*** EXERCISE INPUTS ***

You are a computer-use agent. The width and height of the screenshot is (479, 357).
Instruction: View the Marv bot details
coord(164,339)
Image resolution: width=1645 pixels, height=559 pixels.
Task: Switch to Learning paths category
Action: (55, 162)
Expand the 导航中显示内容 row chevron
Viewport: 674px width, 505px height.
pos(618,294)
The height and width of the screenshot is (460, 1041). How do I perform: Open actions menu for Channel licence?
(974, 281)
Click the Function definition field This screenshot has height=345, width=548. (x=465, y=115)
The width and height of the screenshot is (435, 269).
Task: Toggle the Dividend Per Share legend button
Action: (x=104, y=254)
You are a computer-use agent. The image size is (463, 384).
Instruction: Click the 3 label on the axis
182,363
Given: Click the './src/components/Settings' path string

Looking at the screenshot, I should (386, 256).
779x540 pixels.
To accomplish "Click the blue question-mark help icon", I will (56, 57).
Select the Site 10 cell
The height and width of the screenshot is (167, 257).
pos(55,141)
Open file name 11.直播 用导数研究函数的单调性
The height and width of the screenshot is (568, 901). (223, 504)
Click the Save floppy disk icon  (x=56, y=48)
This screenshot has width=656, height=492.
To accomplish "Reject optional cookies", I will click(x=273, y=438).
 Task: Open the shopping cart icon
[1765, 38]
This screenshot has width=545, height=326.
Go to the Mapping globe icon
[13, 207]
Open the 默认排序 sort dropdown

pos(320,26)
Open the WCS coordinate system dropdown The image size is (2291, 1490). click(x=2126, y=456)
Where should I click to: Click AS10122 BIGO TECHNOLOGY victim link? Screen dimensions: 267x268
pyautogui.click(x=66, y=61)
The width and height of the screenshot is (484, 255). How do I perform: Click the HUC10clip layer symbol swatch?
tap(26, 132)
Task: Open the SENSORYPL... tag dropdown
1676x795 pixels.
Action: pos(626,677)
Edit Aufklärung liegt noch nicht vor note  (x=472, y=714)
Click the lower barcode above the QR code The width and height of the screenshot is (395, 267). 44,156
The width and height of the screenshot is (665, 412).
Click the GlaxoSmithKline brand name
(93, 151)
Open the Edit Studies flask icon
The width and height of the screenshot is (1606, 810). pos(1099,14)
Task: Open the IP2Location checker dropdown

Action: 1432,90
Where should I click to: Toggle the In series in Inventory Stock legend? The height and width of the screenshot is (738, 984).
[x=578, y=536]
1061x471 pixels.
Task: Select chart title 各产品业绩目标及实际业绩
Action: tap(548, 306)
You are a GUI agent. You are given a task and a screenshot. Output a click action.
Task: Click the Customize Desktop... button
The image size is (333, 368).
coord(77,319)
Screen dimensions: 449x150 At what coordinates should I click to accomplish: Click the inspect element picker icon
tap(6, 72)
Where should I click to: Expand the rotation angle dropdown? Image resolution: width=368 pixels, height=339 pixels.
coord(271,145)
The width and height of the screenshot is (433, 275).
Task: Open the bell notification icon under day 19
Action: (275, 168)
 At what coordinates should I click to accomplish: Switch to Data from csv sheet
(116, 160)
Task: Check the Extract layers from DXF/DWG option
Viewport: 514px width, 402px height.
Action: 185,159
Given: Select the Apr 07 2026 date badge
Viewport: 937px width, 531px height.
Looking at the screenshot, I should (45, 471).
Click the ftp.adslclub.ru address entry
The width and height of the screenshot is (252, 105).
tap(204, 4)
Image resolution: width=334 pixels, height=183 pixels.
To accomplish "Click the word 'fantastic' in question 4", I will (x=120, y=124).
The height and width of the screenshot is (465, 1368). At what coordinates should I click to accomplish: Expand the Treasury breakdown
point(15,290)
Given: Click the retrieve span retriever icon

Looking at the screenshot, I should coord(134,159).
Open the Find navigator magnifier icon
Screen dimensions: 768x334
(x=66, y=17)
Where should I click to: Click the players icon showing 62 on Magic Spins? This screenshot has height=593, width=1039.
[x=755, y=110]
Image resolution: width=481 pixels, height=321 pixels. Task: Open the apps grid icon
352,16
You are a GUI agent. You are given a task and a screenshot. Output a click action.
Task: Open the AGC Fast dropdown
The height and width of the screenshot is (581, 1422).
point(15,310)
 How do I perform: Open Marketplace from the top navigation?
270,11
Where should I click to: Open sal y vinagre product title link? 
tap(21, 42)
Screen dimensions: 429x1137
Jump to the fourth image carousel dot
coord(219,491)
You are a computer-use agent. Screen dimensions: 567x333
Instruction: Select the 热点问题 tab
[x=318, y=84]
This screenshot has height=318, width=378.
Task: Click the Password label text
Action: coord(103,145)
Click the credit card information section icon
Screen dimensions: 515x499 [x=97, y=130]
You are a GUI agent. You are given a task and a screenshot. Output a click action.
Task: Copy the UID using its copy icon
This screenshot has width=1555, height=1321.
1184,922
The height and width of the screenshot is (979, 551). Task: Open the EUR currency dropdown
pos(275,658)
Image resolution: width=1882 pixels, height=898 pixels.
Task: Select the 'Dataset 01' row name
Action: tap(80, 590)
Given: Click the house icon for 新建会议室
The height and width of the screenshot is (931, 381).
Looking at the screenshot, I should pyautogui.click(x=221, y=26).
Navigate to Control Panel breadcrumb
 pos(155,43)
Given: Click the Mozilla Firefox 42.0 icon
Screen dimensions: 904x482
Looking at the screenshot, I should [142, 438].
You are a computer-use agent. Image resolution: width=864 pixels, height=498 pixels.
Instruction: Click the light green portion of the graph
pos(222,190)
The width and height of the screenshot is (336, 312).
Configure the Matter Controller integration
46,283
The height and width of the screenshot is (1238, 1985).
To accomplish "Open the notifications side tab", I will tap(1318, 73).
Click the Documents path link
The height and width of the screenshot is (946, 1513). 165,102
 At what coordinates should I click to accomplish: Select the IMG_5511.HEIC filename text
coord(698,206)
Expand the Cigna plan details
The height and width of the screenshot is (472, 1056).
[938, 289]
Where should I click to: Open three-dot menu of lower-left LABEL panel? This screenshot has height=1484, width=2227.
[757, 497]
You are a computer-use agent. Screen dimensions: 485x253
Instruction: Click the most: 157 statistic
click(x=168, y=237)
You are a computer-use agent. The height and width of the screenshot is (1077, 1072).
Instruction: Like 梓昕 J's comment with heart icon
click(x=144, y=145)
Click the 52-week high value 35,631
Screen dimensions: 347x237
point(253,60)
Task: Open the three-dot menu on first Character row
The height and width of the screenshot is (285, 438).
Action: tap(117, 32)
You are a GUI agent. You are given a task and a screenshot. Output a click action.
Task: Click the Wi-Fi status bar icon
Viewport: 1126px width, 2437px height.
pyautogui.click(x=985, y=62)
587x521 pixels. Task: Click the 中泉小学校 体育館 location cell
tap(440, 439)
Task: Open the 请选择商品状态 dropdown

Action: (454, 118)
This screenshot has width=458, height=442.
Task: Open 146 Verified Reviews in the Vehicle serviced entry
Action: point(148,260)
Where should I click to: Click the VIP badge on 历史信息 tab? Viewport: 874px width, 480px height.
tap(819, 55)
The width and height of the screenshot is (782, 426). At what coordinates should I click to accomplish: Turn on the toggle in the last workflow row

***

## OBJECTIVE
Copy every item above word for word, keeping each line as it stands.

## RESULT OF THIS TASK
You are a computer-use agent. The width and height of the screenshot is (479, 357).
Instruction: View the Marv bot details
coord(164,339)
Image resolution: width=1645 pixels, height=559 pixels.
Task: Switch to Learning paths category
Action: (55, 162)
Expand the 导航中显示内容 row chevron
Viewport: 674px width, 505px height.
pos(618,294)
The height and width of the screenshot is (460, 1041). How do I perform: Open actions menu for Channel licence?
(974, 281)
Click the Function definition field This screenshot has height=345, width=548. (x=465, y=115)
The width and height of the screenshot is (435, 269).
Task: Toggle the Dividend Per Share legend button
Action: (x=104, y=254)
You are a computer-use agent. The image size is (463, 384).
Instruction: Click the 3 label on the axis
182,363
Given: Click the './src/components/Settings' path string

Looking at the screenshot, I should (386, 256).
779x540 pixels.
To accomplish "Click the blue question-mark help icon", I will (56, 57).
Select the Site 10 cell
The height and width of the screenshot is (167, 257).
pos(55,141)
Open file name 11.直播 用导数研究函数的单调性
The height and width of the screenshot is (568, 901). (223, 504)
Click the Save floppy disk icon  (x=56, y=48)
This screenshot has width=656, height=492.
To accomplish "Reject optional cookies", I will click(x=273, y=438).
 Task: Open the shopping cart icon
[1765, 38]
This screenshot has width=545, height=326.
Go to the Mapping globe icon
[13, 207]
Open the 默认排序 sort dropdown

pos(320,26)
Open the WCS coordinate system dropdown The image size is (2291, 1490). click(x=2126, y=456)
Where should I click to: Click AS10122 BIGO TECHNOLOGY victim link? Screen dimensions: 267x268
pyautogui.click(x=66, y=61)
The width and height of the screenshot is (484, 255). How do I perform: Click the HUC10clip layer symbol swatch?
tap(26, 132)
Task: Open the SENSORYPL... tag dropdown
1676x795 pixels.
Action: pos(626,677)
Edit Aufklärung liegt noch nicht vor note  (x=472, y=714)
Click the lower barcode above the QR code The width and height of the screenshot is (395, 267). 44,156
The width and height of the screenshot is (665, 412).
Click the GlaxoSmithKline brand name
(93, 151)
Open the Edit Studies flask icon
The width and height of the screenshot is (1606, 810). pos(1099,14)
Task: Open the IP2Location checker dropdown

Action: 1432,90
Where should I click to: Toggle the In series in Inventory Stock legend? The height and width of the screenshot is (738, 984).
[x=578, y=536]
1061x471 pixels.
Task: Select chart title 各产品业绩目标及实际业绩
Action: tap(548, 306)
You are a GUI agent. You are given a task and a screenshot. Output a click action.
Task: Click the Customize Desktop... button
The image size is (333, 368).
coord(77,319)
Screen dimensions: 449x150 At what coordinates should I click to accomplish: Click the inspect element picker icon
tap(6, 72)
Where should I click to: Expand the rotation angle dropdown? Image resolution: width=368 pixels, height=339 pixels.
coord(271,145)
The width and height of the screenshot is (433, 275).
Task: Open the bell notification icon under day 19
Action: (275, 168)
 At what coordinates should I click to accomplish: Switch to Data from csv sheet
(116, 160)
Task: Check the Extract layers from DXF/DWG option
Viewport: 514px width, 402px height.
Action: 185,159
Given: Select the Apr 07 2026 date badge
Viewport: 937px width, 531px height.
Looking at the screenshot, I should (45, 471).
Click the ftp.adslclub.ru address entry
The width and height of the screenshot is (252, 105).
tap(204, 4)
Image resolution: width=334 pixels, height=183 pixels.
To accomplish "Click the word 'fantastic' in question 4", I will (x=120, y=124).
The height and width of the screenshot is (465, 1368). At what coordinates should I click to accomplish: Expand the Treasury breakdown
point(15,290)
Given: Click the retrieve span retriever icon

Looking at the screenshot, I should coord(134,159).
Open the Find navigator magnifier icon
Screen dimensions: 768x334
(x=66, y=17)
Where should I click to: Click the players icon showing 62 on Magic Spins? This screenshot has height=593, width=1039.
[x=755, y=110]
Image resolution: width=481 pixels, height=321 pixels. Task: Open the apps grid icon
352,16
You are a GUI agent. You are given a task and a screenshot. Output a click action.
Task: Open the AGC Fast dropdown
The height and width of the screenshot is (581, 1422).
point(15,310)
 How do I perform: Open Marketplace from the top navigation?
270,11
Where should I click to: Open sal y vinagre product title link? 
tap(21, 42)
Screen dimensions: 429x1137
Jump to the fourth image carousel dot
coord(219,491)
You are a computer-use agent. Screen dimensions: 567x333
Instruction: Select the 热点问题 tab
[x=318, y=84]
This screenshot has height=318, width=378.
Task: Click the Password label text
Action: coord(103,145)
Click the credit card information section icon
Screen dimensions: 515x499 [x=97, y=130]
You are a GUI agent. You are given a task and a screenshot. Output a click action.
Task: Copy the UID using its copy icon
This screenshot has width=1555, height=1321.
1184,922
The height and width of the screenshot is (979, 551). Task: Open the EUR currency dropdown
pos(275,658)
Image resolution: width=1882 pixels, height=898 pixels.
Task: Select the 'Dataset 01' row name
Action: tap(80, 590)
Given: Click the house icon for 新建会议室
The height and width of the screenshot is (931, 381).
Looking at the screenshot, I should pyautogui.click(x=221, y=26).
Navigate to Control Panel breadcrumb
 pos(155,43)
Given: Click the Mozilla Firefox 42.0 icon
Screen dimensions: 904x482
Looking at the screenshot, I should [142, 438].
You are a computer-use agent. Image resolution: width=864 pixels, height=498 pixels.
Instruction: Click the light green portion of the graph
pos(222,190)
The width and height of the screenshot is (336, 312).
Configure the Matter Controller integration
46,283
The height and width of the screenshot is (1238, 1985).
To accomplish "Open the notifications side tab", I will tap(1318, 73).
Click the Documents path link
The height and width of the screenshot is (946, 1513). 165,102
 At what coordinates should I click to accomplish: Select the IMG_5511.HEIC filename text
coord(698,206)
Expand the Cigna plan details
The height and width of the screenshot is (472, 1056).
[938, 289]
Where should I click to: Open three-dot menu of lower-left LABEL panel? This screenshot has height=1484, width=2227.
[757, 497]
You are a computer-use agent. Screen dimensions: 485x253
Instruction: Click the most: 157 statistic
click(x=168, y=237)
You are a computer-use agent. The height and width of the screenshot is (1077, 1072).
Instruction: Like 梓昕 J's comment with heart icon
click(x=144, y=145)
Click the 52-week high value 35,631
Screen dimensions: 347x237
point(253,60)
Task: Open the three-dot menu on first Character row
The height and width of the screenshot is (285, 438).
Action: tap(117, 32)
You are a GUI agent. You are given a task and a screenshot. Output a click action.
Task: Click the Wi-Fi status bar icon
Viewport: 1126px width, 2437px height.
pyautogui.click(x=985, y=62)
587x521 pixels. Task: Click the 中泉小学校 体育館 location cell
tap(440, 439)
Task: Open the 请选择商品状态 dropdown

Action: (454, 118)
This screenshot has width=458, height=442.
Task: Open 146 Verified Reviews in the Vehicle serviced entry
Action: point(148,260)
Where should I click to: Click the VIP badge on 历史信息 tab? Viewport: 874px width, 480px height.
tap(819, 55)
The width and height of the screenshot is (782, 426). At what coordinates should I click to accomplish: Turn on the toggle in the last workflow row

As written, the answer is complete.